Stored items
——
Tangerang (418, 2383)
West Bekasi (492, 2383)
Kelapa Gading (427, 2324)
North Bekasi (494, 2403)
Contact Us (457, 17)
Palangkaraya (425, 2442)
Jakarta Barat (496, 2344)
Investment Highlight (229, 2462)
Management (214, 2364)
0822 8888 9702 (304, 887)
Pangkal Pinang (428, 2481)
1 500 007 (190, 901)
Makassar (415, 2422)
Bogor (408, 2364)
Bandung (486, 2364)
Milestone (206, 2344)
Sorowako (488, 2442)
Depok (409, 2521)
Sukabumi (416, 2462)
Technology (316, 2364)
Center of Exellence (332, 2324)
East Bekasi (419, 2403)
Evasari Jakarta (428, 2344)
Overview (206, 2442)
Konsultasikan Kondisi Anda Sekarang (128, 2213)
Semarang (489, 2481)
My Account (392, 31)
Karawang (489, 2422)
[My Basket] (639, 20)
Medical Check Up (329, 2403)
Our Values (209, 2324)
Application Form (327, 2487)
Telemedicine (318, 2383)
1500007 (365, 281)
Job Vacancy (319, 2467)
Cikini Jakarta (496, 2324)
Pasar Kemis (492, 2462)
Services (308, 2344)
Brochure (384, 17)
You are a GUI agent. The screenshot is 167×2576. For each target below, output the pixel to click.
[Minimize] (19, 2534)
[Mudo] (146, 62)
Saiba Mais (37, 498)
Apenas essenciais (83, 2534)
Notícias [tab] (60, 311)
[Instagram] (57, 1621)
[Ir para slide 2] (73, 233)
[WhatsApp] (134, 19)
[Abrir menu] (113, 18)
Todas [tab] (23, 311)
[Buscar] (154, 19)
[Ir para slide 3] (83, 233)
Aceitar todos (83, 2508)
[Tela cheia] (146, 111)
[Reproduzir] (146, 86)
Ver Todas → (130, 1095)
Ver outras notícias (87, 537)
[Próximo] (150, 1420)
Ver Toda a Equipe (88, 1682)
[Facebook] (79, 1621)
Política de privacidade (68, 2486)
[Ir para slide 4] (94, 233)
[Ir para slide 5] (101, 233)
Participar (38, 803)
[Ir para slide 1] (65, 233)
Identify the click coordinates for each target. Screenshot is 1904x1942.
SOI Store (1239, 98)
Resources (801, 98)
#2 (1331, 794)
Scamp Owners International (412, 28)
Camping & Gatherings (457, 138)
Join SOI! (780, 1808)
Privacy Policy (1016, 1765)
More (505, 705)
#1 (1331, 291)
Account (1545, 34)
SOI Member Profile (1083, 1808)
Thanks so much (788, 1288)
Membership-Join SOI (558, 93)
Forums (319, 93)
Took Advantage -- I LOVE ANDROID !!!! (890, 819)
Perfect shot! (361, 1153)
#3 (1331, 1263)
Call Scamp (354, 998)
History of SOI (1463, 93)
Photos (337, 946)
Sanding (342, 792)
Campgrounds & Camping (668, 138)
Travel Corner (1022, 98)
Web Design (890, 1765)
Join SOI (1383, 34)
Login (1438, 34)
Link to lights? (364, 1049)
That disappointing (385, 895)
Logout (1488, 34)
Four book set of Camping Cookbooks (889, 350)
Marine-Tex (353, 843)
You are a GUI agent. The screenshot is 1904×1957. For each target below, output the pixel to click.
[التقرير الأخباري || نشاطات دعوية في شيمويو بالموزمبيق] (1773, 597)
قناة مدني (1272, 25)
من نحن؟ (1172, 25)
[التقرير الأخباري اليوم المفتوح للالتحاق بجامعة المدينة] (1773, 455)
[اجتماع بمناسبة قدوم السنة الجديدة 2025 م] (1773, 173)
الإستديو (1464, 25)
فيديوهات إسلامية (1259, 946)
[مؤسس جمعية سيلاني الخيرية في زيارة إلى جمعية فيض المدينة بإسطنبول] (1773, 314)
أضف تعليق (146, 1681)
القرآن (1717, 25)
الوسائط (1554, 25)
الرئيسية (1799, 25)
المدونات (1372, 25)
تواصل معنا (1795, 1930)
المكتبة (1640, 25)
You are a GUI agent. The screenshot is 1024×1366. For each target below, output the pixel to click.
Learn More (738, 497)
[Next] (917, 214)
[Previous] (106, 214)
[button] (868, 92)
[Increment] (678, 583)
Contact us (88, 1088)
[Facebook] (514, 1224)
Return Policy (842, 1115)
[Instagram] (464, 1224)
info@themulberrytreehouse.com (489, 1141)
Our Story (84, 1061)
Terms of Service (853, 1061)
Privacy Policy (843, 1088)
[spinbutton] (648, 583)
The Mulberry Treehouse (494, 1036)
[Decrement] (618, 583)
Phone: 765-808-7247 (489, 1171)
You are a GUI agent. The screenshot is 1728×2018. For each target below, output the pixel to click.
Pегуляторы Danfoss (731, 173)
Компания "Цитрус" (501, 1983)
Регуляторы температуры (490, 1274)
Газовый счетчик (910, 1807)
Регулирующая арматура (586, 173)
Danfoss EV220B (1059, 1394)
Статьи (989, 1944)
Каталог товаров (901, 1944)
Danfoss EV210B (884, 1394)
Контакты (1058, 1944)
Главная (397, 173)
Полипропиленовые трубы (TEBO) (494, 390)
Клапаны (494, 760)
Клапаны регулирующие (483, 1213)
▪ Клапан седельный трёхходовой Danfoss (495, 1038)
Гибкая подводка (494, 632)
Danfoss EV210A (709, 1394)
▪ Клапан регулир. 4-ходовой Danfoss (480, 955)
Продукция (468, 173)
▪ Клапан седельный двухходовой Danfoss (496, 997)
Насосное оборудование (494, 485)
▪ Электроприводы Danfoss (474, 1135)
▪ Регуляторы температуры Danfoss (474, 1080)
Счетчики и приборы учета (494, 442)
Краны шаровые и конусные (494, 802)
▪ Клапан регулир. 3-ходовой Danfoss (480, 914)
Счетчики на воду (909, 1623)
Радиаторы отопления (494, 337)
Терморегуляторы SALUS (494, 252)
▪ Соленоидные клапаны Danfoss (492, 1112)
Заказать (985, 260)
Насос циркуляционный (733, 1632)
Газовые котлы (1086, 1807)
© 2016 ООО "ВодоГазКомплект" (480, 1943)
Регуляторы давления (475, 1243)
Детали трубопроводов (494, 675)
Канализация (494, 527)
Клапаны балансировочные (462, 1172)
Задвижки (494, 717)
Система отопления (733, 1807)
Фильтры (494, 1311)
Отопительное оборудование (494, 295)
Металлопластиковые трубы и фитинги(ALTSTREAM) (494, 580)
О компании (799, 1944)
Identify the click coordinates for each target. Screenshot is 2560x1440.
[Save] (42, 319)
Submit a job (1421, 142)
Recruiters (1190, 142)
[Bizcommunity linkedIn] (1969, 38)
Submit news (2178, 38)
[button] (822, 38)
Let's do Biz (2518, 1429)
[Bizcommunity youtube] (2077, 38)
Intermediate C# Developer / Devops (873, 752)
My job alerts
——
Write out the records above exactly as given.

**Answer for this exercise**
Tangerang (418, 2383)
West Bekasi (492, 2383)
Kelapa Gading (427, 2324)
North Bekasi (494, 2403)
Contact Us (457, 17)
Palangkaraya (425, 2442)
Jakarta Barat (496, 2344)
Investment Highlight (229, 2462)
Management (214, 2364)
0822 8888 9702 (304, 887)
Pangkal Pinang (428, 2481)
1 500 007 (190, 901)
Makassar (415, 2422)
Bogor (408, 2364)
Bandung (486, 2364)
Milestone (206, 2344)
Sorowako (488, 2442)
Depok (409, 2521)
Sukabumi (416, 2462)
Technology (316, 2364)
Center of Exellence (332, 2324)
East Bekasi (419, 2403)
Evasari Jakarta (428, 2344)
Overview (206, 2442)
Konsultasikan Kondisi Anda Sekarang (128, 2213)
Semarang (489, 2481)
My Account (392, 31)
Karawang (489, 2422)
[My Basket] (639, 20)
Medical Check Up (329, 2403)
Our Values (209, 2324)
Application Form (327, 2487)
Telemedicine (318, 2383)
1500007 (365, 281)
Job Vacancy (319, 2467)
Cikini Jakarta (496, 2324)
Pasar Kemis (492, 2462)
Services (308, 2344)
Brochure (384, 17)
You are a GUI agent. The screenshot is 167×2576. For each target below, output the pixel to click.
[Minimize] (19, 2534)
[Mudo] (146, 62)
Saiba Mais (37, 498)
Apenas essenciais (83, 2534)
Notícias [tab] (60, 311)
[Instagram] (57, 1621)
[Ir para slide 2] (73, 233)
[WhatsApp] (134, 19)
[Abrir menu] (113, 18)
Todas [tab] (23, 311)
[Buscar] (154, 19)
[Ir para slide 3] (83, 233)
Aceitar todos (83, 2508)
[Tela cheia] (146, 111)
[Reproduzir] (146, 86)
Ver Todas → (130, 1095)
Ver outras notícias (87, 537)
[Próximo] (150, 1420)
Ver Toda a Equipe (88, 1682)
[Facebook] (79, 1621)
Política de privacidade (68, 2486)
[Ir para slide 4] (94, 233)
[Ir para slide 5] (101, 233)
Participar (38, 803)
[Ir para slide 1] (65, 233)
Identify the click coordinates for each target. Screenshot is 1904x1942.
SOI Store (1239, 98)
Resources (801, 98)
#2 (1331, 794)
Scamp Owners International (412, 28)
Camping & Gatherings (457, 138)
Join SOI! (780, 1808)
Privacy Policy (1016, 1765)
More (505, 705)
#1 (1331, 291)
Account (1545, 34)
SOI Member Profile (1083, 1808)
Thanks so much (788, 1288)
Membership-Join SOI (558, 93)
Forums (319, 93)
Took Advantage -- I LOVE ANDROID !!!! (890, 819)
Perfect shot! (361, 1153)
#3 (1331, 1263)
Call Scamp (354, 998)
History of SOI (1463, 93)
Photos (337, 946)
Sanding (342, 792)
Campgrounds & Camping (668, 138)
Travel Corner (1022, 98)
Web Design (890, 1765)
Join SOI (1383, 34)
Login (1438, 34)
Link to lights? (364, 1049)
That disappointing (385, 895)
Logout (1488, 34)
Four book set of Camping Cookbooks (889, 350)
Marine-Tex (353, 843)
You are a GUI agent. The screenshot is 1904×1957. For each target below, output the pixel to click.
[التقرير الأخباري || نشاطات دعوية في شيمويو بالموزمبيق] (1773, 597)
قناة مدني (1272, 25)
من نحن؟ (1172, 25)
[التقرير الأخباري اليوم المفتوح للالتحاق بجامعة المدينة] (1773, 455)
[اجتماع بمناسبة قدوم السنة الجديدة 2025 م] (1773, 173)
الإستديو (1464, 25)
فيديوهات إسلامية (1259, 946)
[مؤسس جمعية سيلاني الخيرية في زيارة إلى جمعية فيض المدينة بإسطنبول] (1773, 314)
أضف تعليق (146, 1681)
القرآن (1717, 25)
الوسائط (1554, 25)
الرئيسية (1799, 25)
المدونات (1372, 25)
تواصل معنا (1795, 1930)
المكتبة (1640, 25)
You are a GUI agent. The screenshot is 1024×1366. For each target below, output the pixel to click.
Learn More (738, 497)
[Next] (917, 214)
[Previous] (106, 214)
[button] (868, 92)
[Increment] (678, 583)
Contact us (88, 1088)
[Facebook] (514, 1224)
Return Policy (842, 1115)
[Instagram] (464, 1224)
info@themulberrytreehouse.com (489, 1141)
Our Story (84, 1061)
Terms of Service (853, 1061)
Privacy Policy (843, 1088)
[spinbutton] (648, 583)
The Mulberry Treehouse (494, 1036)
[Decrement] (618, 583)
Phone: 765-808-7247 (489, 1171)
You are a GUI agent. The screenshot is 1728×2018. For each target below, output the pixel to click.
Pегуляторы Danfoss (731, 173)
Компания "Цитрус" (501, 1983)
Регуляторы температуры (490, 1274)
Газовый счетчик (910, 1807)
Регулирующая арматура (586, 173)
Danfoss EV220B (1059, 1394)
Статьи (989, 1944)
Каталог товаров (901, 1944)
Danfoss EV210B (884, 1394)
Контакты (1058, 1944)
Главная (397, 173)
Полипропиленовые трубы (TEBO) (494, 390)
Клапаны (494, 760)
Клапаны регулирующие (483, 1213)
▪ Клапан седельный трёхходовой Danfoss (495, 1038)
Гибкая подводка (494, 632)
Danfoss EV210A (709, 1394)
▪ Клапан регулир. 4-ходовой Danfoss (480, 955)
Продукция (468, 173)
▪ Клапан седельный двухходовой Danfoss (496, 997)
Насосное оборудование (494, 485)
▪ Электроприводы Danfoss (474, 1135)
▪ Регуляторы температуры Danfoss (474, 1080)
Счетчики и приборы учета (494, 442)
Краны шаровые и конусные (494, 802)
▪ Клапан регулир. 3-ходовой Danfoss (480, 914)
Счетчики на воду (909, 1623)
Радиаторы отопления (494, 337)
Терморегуляторы SALUS (494, 252)
▪ Соленоидные клапаны Danfoss (492, 1112)
Заказать (985, 260)
Насос циркуляционный (733, 1632)
Газовые котлы (1086, 1807)
© 2016 ООО "ВодоГазКомплект" (480, 1943)
Регуляторы давления (475, 1243)
Детали трубопроводов (494, 675)
Канализация (494, 527)
Клапаны балансировочные (462, 1172)
Задвижки (494, 717)
Система отопления (733, 1807)
Фильтры (494, 1311)
Отопительное оборудование (494, 295)
Металлопластиковые трубы и фитинги(ALTSTREAM) (494, 580)
О компании (799, 1944)
Identify the click coordinates for each target. Screenshot is 2560x1440.
[Save] (42, 319)
Submit a job (1421, 142)
Recruiters (1190, 142)
[Bizcommunity linkedIn] (1969, 38)
Submit news (2178, 38)
[button] (822, 38)
Let's do Biz (2518, 1429)
[Bizcommunity youtube] (2077, 38)
Intermediate C# Developer / Devops (873, 752)
My job alerts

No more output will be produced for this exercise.